## WORK INSTRUCTION
Give the lines below again exactly, starting with the line that holds "Ткань (27, 1352)" and going on through the line that holds "Возврат (16, 2310)".

══ PROVIDED DATA

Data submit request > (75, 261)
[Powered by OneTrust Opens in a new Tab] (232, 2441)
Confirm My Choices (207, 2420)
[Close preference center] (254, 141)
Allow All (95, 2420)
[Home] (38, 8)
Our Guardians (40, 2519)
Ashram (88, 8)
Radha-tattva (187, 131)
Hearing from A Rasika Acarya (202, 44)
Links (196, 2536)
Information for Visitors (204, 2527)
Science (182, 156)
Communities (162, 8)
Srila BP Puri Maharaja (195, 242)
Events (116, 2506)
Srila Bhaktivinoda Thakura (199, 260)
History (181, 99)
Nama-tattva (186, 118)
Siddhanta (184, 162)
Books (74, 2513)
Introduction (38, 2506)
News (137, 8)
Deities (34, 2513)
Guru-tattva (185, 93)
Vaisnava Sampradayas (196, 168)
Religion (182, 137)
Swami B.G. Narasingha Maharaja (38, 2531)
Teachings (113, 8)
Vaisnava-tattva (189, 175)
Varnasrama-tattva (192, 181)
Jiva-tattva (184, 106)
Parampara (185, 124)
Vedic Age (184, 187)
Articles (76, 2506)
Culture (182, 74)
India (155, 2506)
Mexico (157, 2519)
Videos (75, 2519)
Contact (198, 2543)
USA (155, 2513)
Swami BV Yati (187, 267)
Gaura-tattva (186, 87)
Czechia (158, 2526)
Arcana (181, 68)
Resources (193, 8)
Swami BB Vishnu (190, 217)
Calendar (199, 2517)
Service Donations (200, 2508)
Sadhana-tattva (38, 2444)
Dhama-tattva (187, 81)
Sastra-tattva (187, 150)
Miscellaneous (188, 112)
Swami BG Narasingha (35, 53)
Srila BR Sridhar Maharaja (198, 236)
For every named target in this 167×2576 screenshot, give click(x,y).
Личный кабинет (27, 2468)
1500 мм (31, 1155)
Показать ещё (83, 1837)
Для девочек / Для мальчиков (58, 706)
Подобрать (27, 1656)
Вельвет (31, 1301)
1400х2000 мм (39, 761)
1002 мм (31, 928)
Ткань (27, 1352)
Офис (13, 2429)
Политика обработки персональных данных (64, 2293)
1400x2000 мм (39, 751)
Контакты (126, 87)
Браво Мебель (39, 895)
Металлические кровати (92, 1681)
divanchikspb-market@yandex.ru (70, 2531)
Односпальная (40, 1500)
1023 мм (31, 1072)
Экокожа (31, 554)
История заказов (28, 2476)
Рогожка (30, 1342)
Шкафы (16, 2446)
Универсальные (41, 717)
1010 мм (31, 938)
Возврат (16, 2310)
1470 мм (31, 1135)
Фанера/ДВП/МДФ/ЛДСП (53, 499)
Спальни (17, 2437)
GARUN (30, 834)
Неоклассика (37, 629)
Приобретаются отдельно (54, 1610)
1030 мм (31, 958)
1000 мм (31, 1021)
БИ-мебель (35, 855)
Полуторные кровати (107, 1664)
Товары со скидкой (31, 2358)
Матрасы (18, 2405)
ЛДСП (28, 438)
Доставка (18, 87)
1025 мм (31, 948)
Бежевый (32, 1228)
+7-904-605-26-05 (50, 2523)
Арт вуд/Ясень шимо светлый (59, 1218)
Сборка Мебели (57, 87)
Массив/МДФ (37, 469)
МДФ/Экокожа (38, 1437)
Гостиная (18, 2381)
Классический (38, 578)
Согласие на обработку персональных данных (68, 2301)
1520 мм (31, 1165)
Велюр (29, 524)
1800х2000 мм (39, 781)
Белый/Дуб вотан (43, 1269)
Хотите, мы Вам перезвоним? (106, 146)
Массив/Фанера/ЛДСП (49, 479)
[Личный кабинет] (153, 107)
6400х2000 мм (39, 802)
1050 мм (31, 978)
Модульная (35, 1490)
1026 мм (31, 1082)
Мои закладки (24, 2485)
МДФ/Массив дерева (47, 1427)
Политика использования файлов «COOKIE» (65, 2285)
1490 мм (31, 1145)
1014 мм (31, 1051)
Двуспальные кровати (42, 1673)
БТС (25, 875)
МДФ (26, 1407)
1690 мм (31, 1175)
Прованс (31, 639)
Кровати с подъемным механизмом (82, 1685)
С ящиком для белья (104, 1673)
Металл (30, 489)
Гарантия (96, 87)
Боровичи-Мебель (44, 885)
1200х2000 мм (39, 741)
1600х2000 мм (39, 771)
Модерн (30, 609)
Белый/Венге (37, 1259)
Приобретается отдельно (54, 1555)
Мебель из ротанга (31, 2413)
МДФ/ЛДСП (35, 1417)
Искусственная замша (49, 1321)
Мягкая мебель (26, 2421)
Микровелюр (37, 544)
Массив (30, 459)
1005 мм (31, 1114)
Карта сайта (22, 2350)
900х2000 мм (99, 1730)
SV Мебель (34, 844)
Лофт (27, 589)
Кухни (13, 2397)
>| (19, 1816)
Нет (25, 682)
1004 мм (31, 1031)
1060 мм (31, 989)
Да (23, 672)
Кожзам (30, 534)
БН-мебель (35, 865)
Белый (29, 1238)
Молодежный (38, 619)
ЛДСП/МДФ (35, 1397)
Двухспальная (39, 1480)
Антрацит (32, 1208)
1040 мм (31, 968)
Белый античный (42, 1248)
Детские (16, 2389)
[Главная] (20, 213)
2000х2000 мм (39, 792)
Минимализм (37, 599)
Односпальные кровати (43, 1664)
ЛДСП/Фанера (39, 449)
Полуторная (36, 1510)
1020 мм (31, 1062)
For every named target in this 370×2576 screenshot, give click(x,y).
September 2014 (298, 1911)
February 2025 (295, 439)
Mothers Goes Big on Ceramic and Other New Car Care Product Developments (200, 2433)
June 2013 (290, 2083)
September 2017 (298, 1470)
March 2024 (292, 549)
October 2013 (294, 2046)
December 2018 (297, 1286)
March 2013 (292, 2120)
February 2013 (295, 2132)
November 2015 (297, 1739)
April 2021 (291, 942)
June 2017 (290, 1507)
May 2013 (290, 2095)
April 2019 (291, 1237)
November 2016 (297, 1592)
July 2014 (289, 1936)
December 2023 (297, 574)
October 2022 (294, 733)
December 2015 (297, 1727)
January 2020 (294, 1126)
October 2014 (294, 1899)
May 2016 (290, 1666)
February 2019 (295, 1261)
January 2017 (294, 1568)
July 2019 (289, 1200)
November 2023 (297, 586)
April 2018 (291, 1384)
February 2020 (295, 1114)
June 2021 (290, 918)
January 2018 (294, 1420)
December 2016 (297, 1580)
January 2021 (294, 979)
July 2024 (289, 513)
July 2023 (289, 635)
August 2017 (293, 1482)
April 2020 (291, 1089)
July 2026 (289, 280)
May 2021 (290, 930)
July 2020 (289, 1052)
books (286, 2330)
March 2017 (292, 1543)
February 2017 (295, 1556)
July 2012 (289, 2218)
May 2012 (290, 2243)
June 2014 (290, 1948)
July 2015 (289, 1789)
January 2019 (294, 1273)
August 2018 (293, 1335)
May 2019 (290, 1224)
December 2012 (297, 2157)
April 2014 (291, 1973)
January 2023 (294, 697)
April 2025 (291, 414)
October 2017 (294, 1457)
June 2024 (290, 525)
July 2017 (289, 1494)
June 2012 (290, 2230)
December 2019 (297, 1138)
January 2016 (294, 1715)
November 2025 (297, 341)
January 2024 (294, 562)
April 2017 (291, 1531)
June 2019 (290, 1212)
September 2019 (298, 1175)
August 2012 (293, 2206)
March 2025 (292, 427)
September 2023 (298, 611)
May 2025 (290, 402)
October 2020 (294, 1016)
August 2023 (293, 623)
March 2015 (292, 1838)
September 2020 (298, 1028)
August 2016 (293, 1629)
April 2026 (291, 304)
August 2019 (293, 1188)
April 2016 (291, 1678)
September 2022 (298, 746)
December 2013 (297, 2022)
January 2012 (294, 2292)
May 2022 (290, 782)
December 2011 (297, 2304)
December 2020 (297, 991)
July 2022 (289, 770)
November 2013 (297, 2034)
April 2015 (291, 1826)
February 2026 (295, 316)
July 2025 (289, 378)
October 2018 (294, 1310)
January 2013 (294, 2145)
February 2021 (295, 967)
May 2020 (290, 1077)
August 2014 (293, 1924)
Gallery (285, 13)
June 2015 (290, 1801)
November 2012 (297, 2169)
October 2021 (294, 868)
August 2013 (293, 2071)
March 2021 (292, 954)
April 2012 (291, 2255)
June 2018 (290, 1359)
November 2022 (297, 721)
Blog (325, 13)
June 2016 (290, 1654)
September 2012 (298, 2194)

════

## ANSWER SECTION
Ткань (27, 1352)
Офис (13, 2429)
Политика обработки персональных данных (64, 2293)
1400x2000 мм (39, 751)
Контакты (126, 87)
Браво Мебель (39, 895)
Металлические кровати (92, 1681)
divanchikspb-market@yandex.ru (70, 2531)
Односпальная (40, 1500)
1023 мм (31, 1072)
Экокожа (31, 554)
История заказов (28, 2476)
Рогожка (30, 1342)
Шкафы (16, 2446)
Универсальные (41, 717)
1010 мм (31, 938)
Возврат (16, 2310)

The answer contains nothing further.